# SELECTED PASSAGE:
****************************************
Cradle To Cradle – (Almost) Ten Years Later

William McDonough and Michael Braungart (Copyright: MBDC)

Every field needs a celebrity. The environmental movement has long suffered its unwashed, off-grid, hippie image and needs all the glamor it can soak up. The closest to A-list celebrities that the tree hugger brigade have are William McDonough and Micheal Braungart. The duo came on the international scene with the publication of their ground-breaking book in 2002 and caught the attention of big business and governments with a simple yet powerful idea. Ever since, they have hobnobbed with a long list of movers and shakers and created a cult-like group of believers around the world. (In keeping with his guru status, McDonough even organizes a annual retreat to Iceland with an elite guest list and reputedly doesn’t invite people twice.) It is hard to deny that the sustainability movement owes some of their mainstream acceptance to them.
****************************************
# EXERCISE DATA:
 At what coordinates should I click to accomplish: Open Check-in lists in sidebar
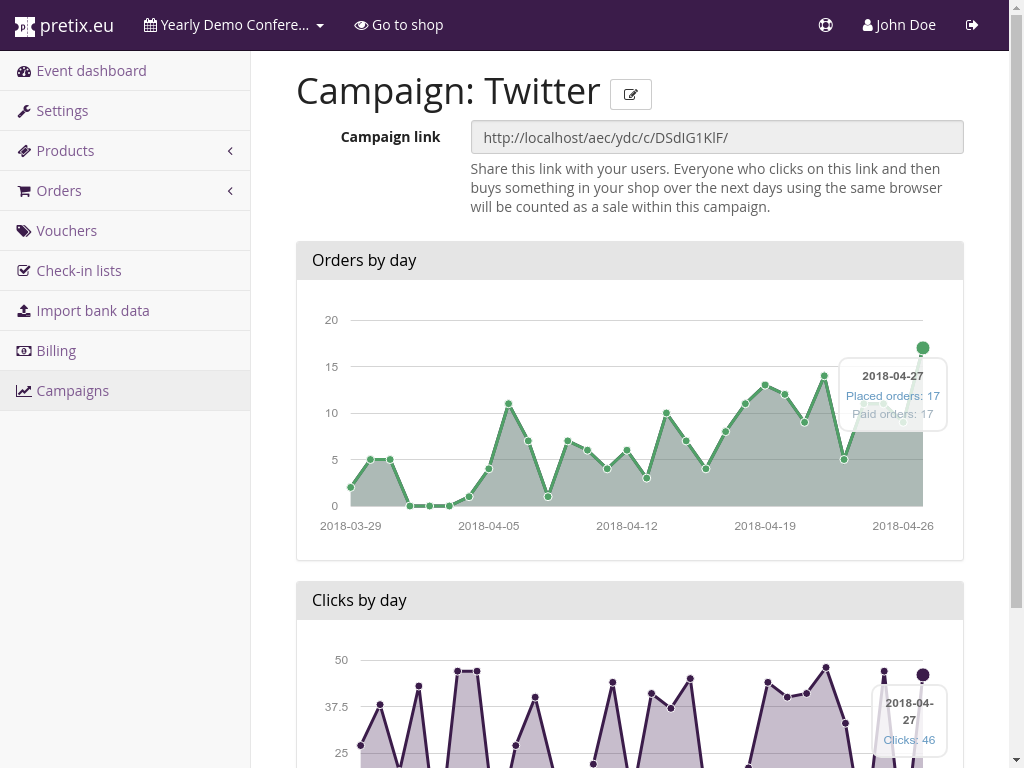78,271
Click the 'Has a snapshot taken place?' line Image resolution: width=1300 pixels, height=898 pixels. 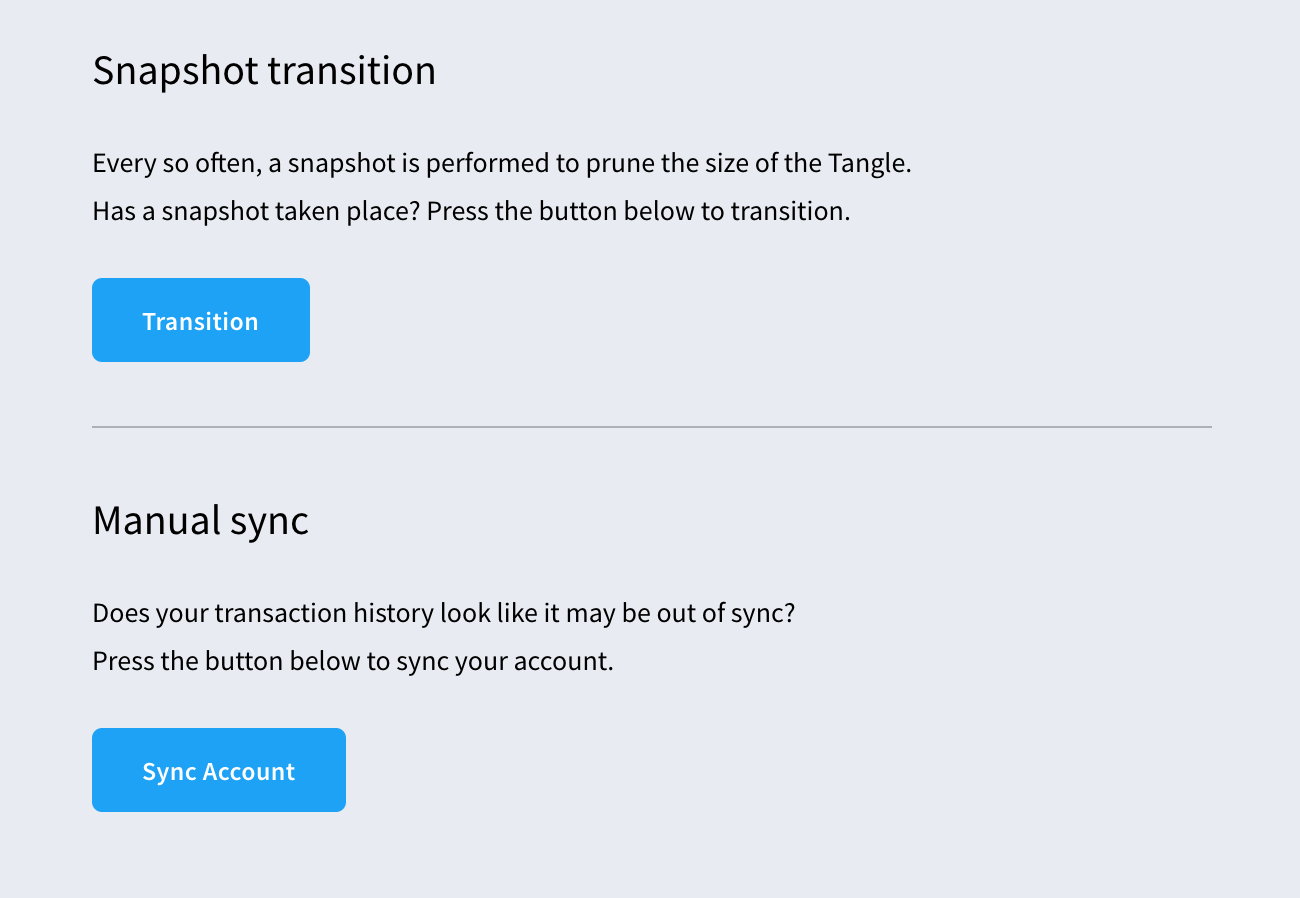pos(470,212)
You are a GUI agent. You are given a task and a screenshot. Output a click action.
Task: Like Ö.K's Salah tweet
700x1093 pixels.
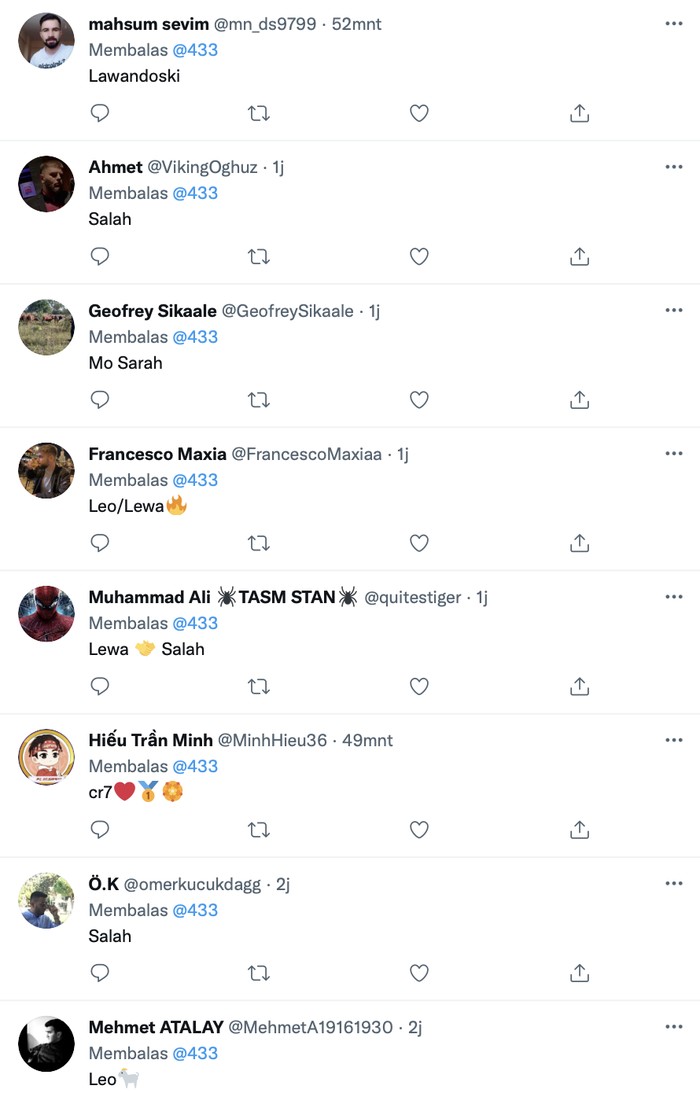pos(419,973)
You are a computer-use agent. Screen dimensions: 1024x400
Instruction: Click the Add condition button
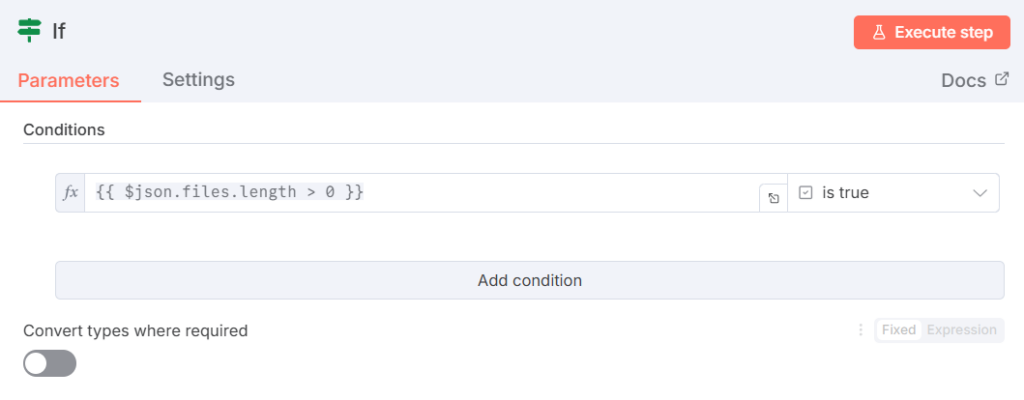(529, 280)
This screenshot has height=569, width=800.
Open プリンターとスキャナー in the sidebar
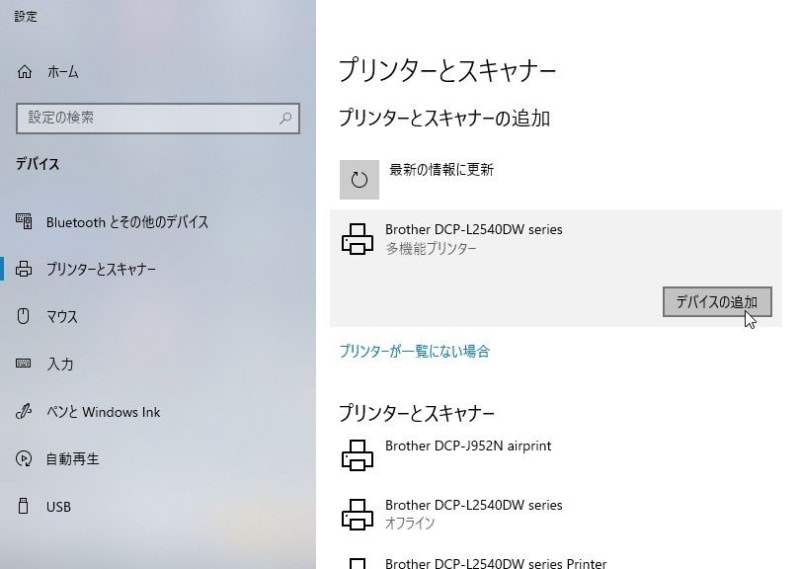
****************************************
# TO DO:
1 - In the Cradle to Cradle article, in what year did McDonough and Braungart publish their book?
2 - Write the next part of the Cradle to Cradle article, picking up after its final sentence.
The lines have no connection to the article on Cradle to Cradle.

# ANSWERS IN ORDER:
1 - 2002

2 -
Through their book, McDonough and Braungart popularized the idea of ‘cradle-to-cradle’ life cycles for products, as opposed to products going from cradle to grave. What do cradles and graves have anything to do with consumer products, you ask? Post-industrialization, products are largely designed to go from manufacturing (cradle) to landfill (grave). McDonough and Braungart argue that such an untimely death for products is a tremendous waste of resources and that these goods should, instead, plug into a unending cycle of material recovery and reuse. In simple words, instead of throwing out that old television into the trash, it should be recovered and its components put to good use in new televisions or other appliances. Better still, that television should become plant food and feed the natural world. In the rosy utopia built by McDonough and Braungart, buildings produce more energy than they use and effluent water from factories is cleaner than the water that goes in. Instead of designing products that are less bad, they say, why don’t we design things that are inherently good? Reading the book makes you want to live with the authors in their perfect world, where waste=food, solar income is treasured and diversity is celebrated. Once the buzz subsides, you find yourself asking the inevitable, ‘how do we make it happen?’.

The authors have a partial solution to that question. Through their consultancy, MBDC, McDonough and Braungart converted their theory into a system for product certification (more here). Over the last ten years, they have certified nearly 420+ products, ranging from stamps to diapers. Is that enough to stem the tide of ‘bad’ stuff that our factories churn out day after day? With a ten-year anniversary of their book (and their rise to global fame) coming up in 2012, have they delivered on their vision?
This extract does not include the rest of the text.